Malgré le fait que l'érable rouge soit le plus écarlate de tous nos arbres, c'est l'érable à sucre qui a été le plus célébré ; Michaux, dans son Sylva, ne parle pas de la couleur du premier à l'automne. Aux environs du deuxième jour d'octobre, ces arbres, grands ou petits, sont d'une teinte très vive, bien que certains soient encore verts. Dans les « pépinières naturelles », ils semblent rivaliser les uns avec les autres. Au milieu de la foule, il y en a toujours un, d'un écarlate particulièrement pur, qui, par sa couleur intense, attire le regard, même à distance, et remporte la palme. Là où je demeure, il y a une zone marécageuse où poussent les érables qui, lorsqu'elle est au faîte de sa gloire, est de toutes choses tangibles, la plus manifestement colorée, tant il y a abondance de tels arbres chez nous. Ils varient à la fois en forme et en couleur. Un grand nombre, sont franchement écarlates, d'autres encore d'un écarlate tirant sur le carmin, d'un rouge plus accentué que la normale. Regardez là-bas ce marécage où les érables se mêlent à quelques pins, au pied de la colline couverte de pins, à un quart de mille d'ici : vous aurez une bonne idée de ce jeu de coloris, sans détecter les imperfections des feuilles et vous verrez comment l'embrasement jaune, écarlate et cramoisi de toutes les couleurs se mêle et contraste avec le vert. Certains érables sont encore verts, seule la pointe de leurs feuilles est jaune ou cramoisie, comme les bords de l'involucre d'une noisette ; d'autres sont franchement d'un rouge éclatant qui se répartit joliment et régulièrement en rayons, bilatéralement, comme les veines d'une feuille. D'autres encore, de forme plus irrégulière, semblent, quand je penche légèrement la tête pour me détacher du sol et masquer le tronc de l'arbre, reposer lourdement sur leurs frondaisons qui font comme des nuages jaunes et écarlates, volutes après volutes, ou encore des paquets de neige qui voltigent, stratifiés par le vent. Ce qui ajoute beaucoup à la beauté de tels marécages à cette saison, c'est que, même s'il n'y a pas d'autres arbres parmi eux, on ne les perçoit pas comme une simple masse de couleurs, de différentes teintes, la ligne courbe du sommet de chacun des arbres est distincte et permet de voir la fusion de l'un dans l'autre. Un peintre, cependant, n'oserait pas se risquer à les rendre aussi distincts à un quart de mille de distance.
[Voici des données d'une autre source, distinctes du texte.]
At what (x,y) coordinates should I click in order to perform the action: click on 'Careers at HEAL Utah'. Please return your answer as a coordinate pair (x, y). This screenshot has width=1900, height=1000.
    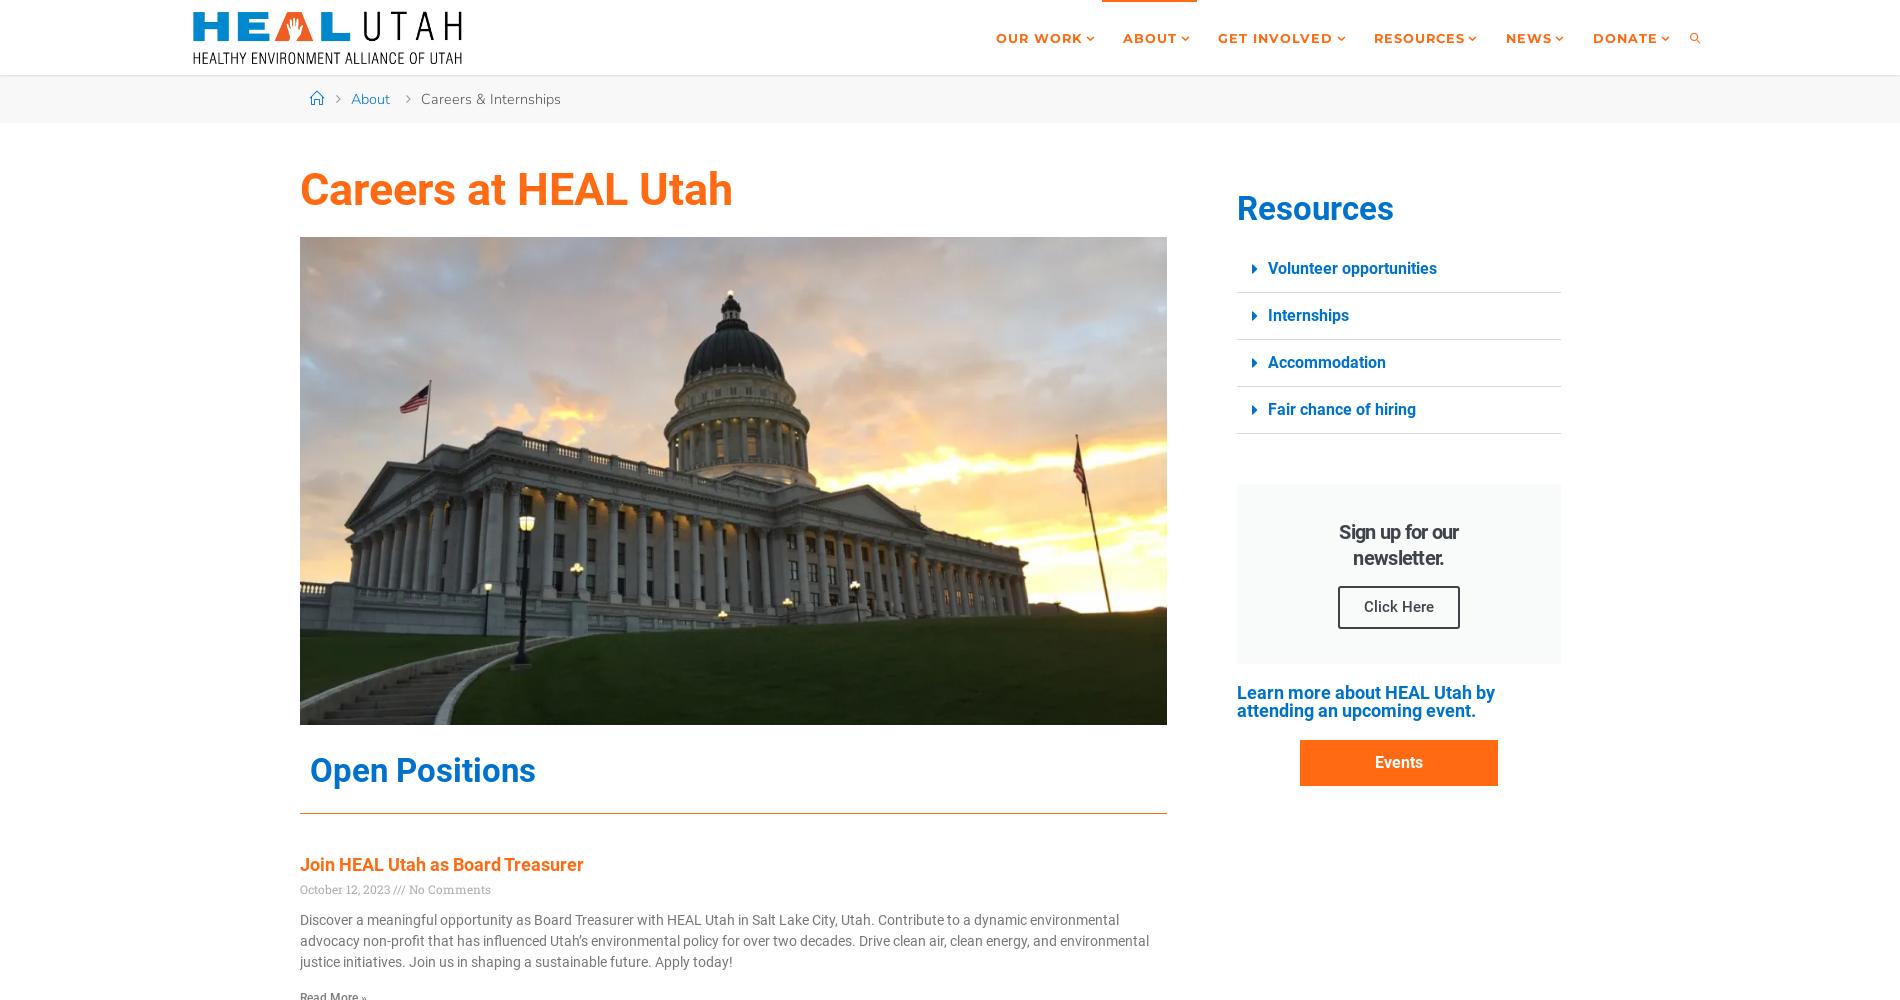
    Looking at the image, I should click on (516, 188).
Par ce bel après-midi, alors que je traverse une prairie en direction d'un petit tertre, à quelque cinquante perches, en direction du soleil, je vois la cime d'un marécage à érables qui se profile juste au-dessus de la crête rousse et luisante de la colline et forme une bande d'une vingtaine de perches de long sur environ dix pieds de profondeur, où se mêlent l'écarlate, l'orange et le jaune ; ces couleurs sont d'une intensité qui n'a rien à envier aux fruits les plus mûrs, ni aux fleurs les plus épanouies, ni non plus aux coloris les plus vifs sortis de la palette d'un peintre. Au fur et à mesure que j'avance et que se rapproche la colline qui constitue le premier plan ou le cadre inférieur du tableau, la profondeur du bosquet lumineux se révèle et s'accroît, suggérant que toute la vallée est emplie de cette couleur. On se demande pourquoi les percepteurs de la dîme et les notables de la commune ne sont pas venus constater ce que valent ces arbres aux belles couleurs et à la vitalité exubérante, craignant qu'il ne se trame quelque chose de fâcheux. Je ne vois pas bien ce que les puritains pouvaient faire à cette saison, quand les érables dardent de toutes parts leurs flammes écarlates. Ils ne pouvaient certes pas adorer le seigneur au milieu des arbres. Peut-être que c'est pour cela qu'ils bâtissaient des temples et les entouraient d'abris pour les chevaux..."

*En anglais, la couleur écarlate est associée au péché.